**Exercise details**
Please render the records from the start through the line containing "Image resolution: width=1568 pixels, height=680", inclusive, as a JSON list of strings with one string per line and blank lines left out.

**Dataset records**

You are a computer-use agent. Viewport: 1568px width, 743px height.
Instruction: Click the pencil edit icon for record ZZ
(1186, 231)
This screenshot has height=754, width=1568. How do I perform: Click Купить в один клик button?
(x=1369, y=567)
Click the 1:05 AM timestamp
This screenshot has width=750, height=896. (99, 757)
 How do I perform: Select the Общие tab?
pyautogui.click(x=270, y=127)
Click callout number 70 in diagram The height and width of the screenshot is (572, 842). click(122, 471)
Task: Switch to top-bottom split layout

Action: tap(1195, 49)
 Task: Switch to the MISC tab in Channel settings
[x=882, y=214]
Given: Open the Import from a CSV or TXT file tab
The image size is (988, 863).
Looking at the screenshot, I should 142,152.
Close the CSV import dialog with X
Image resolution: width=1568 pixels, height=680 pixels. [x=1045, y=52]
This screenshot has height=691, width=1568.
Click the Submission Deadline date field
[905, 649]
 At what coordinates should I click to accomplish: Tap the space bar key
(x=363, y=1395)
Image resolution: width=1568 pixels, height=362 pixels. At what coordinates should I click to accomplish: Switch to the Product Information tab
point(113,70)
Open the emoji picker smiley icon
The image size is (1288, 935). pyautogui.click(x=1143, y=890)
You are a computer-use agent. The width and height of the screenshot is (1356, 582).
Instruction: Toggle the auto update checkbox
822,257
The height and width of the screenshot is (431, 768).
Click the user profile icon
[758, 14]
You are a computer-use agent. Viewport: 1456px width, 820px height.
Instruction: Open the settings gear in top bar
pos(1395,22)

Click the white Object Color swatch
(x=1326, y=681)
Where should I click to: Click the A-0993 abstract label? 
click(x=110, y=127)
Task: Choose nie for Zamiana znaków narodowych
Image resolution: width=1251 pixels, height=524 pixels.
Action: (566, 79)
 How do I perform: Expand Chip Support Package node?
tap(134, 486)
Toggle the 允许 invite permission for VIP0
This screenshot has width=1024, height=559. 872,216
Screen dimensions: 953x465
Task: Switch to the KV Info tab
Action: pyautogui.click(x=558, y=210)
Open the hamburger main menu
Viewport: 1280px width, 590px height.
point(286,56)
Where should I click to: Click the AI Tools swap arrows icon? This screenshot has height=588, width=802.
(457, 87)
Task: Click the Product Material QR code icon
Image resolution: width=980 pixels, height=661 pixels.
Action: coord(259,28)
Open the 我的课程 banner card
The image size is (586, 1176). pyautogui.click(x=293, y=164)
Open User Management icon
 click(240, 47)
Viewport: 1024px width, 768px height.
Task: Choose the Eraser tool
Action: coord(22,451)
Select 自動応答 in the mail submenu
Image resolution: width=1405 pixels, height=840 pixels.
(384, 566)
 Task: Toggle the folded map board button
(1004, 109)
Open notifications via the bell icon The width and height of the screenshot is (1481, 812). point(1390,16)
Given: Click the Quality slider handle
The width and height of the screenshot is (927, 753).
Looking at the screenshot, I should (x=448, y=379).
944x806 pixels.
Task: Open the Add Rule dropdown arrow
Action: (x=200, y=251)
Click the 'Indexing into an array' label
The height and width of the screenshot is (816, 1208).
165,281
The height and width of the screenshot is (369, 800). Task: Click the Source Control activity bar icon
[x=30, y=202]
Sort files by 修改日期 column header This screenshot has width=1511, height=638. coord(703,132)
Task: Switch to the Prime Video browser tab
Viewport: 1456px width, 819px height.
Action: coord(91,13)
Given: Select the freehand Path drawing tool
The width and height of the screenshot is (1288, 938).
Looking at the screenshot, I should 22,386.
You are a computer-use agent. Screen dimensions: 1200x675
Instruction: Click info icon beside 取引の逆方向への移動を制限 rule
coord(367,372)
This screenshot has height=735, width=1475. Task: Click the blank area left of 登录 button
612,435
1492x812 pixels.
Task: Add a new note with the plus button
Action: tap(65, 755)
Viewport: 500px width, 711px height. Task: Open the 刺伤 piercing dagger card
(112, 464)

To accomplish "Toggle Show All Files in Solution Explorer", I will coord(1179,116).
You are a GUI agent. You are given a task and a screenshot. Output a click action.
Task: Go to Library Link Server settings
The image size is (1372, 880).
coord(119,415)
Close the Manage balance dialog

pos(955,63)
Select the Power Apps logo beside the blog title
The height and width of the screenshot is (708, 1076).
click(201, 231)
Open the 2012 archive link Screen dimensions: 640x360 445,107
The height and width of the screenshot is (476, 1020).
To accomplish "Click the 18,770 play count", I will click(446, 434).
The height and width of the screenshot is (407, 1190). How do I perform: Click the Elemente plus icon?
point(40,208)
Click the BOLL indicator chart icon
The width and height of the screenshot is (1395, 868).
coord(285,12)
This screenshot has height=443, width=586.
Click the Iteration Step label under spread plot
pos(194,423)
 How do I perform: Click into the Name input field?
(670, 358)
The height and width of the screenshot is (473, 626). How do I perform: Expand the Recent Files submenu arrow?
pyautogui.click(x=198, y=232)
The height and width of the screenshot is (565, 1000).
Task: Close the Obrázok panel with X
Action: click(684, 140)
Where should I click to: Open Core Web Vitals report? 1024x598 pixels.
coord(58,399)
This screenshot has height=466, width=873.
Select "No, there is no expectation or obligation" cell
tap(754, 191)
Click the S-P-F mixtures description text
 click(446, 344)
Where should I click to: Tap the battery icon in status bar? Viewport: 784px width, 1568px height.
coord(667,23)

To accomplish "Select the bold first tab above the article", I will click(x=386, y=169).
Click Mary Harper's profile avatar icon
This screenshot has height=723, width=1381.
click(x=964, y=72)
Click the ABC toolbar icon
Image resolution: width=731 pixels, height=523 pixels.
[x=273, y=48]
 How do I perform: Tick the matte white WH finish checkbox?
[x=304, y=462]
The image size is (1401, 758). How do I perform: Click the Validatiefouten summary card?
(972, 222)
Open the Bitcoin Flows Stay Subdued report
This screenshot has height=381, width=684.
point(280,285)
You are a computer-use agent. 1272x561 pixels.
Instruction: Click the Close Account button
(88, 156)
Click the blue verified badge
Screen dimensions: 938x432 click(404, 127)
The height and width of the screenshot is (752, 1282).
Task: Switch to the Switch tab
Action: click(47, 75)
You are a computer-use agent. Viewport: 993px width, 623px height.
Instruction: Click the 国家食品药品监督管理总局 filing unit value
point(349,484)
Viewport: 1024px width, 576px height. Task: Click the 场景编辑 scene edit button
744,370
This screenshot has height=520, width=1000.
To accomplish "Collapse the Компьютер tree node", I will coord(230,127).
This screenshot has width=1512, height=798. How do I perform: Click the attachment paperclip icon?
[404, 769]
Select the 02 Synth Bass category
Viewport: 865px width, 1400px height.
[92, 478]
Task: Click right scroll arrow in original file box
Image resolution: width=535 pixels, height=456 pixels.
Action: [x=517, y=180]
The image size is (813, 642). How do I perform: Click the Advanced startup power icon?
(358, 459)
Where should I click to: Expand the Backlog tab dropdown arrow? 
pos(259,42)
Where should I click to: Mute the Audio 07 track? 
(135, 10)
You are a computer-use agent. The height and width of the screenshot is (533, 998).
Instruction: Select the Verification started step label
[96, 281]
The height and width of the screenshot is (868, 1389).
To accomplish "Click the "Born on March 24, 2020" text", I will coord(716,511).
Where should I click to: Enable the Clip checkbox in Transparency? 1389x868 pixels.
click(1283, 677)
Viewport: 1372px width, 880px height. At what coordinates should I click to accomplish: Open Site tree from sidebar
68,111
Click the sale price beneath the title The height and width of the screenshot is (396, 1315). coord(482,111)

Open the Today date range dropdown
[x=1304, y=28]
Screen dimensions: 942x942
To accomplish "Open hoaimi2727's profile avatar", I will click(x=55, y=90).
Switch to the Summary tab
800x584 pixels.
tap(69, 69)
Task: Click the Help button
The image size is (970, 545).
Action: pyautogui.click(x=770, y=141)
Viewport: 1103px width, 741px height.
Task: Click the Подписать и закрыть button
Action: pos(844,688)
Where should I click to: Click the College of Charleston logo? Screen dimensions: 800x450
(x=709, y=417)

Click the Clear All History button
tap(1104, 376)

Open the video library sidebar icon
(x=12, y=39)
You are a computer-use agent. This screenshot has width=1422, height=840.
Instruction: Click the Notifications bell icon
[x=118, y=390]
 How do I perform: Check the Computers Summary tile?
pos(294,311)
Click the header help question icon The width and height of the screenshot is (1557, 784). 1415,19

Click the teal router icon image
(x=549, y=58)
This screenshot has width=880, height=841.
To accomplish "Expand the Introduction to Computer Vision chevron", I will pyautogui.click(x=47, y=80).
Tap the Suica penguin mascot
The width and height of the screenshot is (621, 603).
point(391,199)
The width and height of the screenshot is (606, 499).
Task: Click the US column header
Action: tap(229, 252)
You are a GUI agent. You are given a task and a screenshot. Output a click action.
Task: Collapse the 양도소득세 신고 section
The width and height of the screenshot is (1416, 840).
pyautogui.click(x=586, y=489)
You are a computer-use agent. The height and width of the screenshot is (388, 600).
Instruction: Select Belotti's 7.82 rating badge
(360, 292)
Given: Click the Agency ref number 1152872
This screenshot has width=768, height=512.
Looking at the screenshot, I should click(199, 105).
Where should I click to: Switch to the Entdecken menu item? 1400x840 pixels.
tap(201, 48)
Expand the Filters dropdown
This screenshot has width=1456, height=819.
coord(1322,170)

**Result**
[
  "You are a computer-use agent. Viewport: 1568px width, 743px height.",
  "Instruction: Click the pencil edit icon for record ZZ",
  "(1186, 231)",
  "This screenshot has height=754, width=1568. How do I perform: Click Купить в один клик button?",
  "(x=1369, y=567)",
  "Click the 1:05 AM timestamp",
  "This screenshot has width=750, height=896. (99, 757)",
  " How do I perform: Select the Общие tab?",
  "pyautogui.click(x=270, y=127)",
  "Click callout number 70 in diagram The height and width of the screenshot is (572, 842). click(122, 471)",
  "Task: Switch to top-bottom split layout",
  "Action: tap(1195, 49)",
  " Task: Switch to the MISC tab in Channel settings",
  "[x=882, y=214]",
  "Given: Open the Import from a CSV or TXT file tab",
  "The image size is (988, 863).",
  "Looking at the screenshot, I should 142,152.",
  "Close the CSV import dialog with X",
  "Image resolution: width=1568 pixels, height=680 pixels. [x=1045, y=52]"
]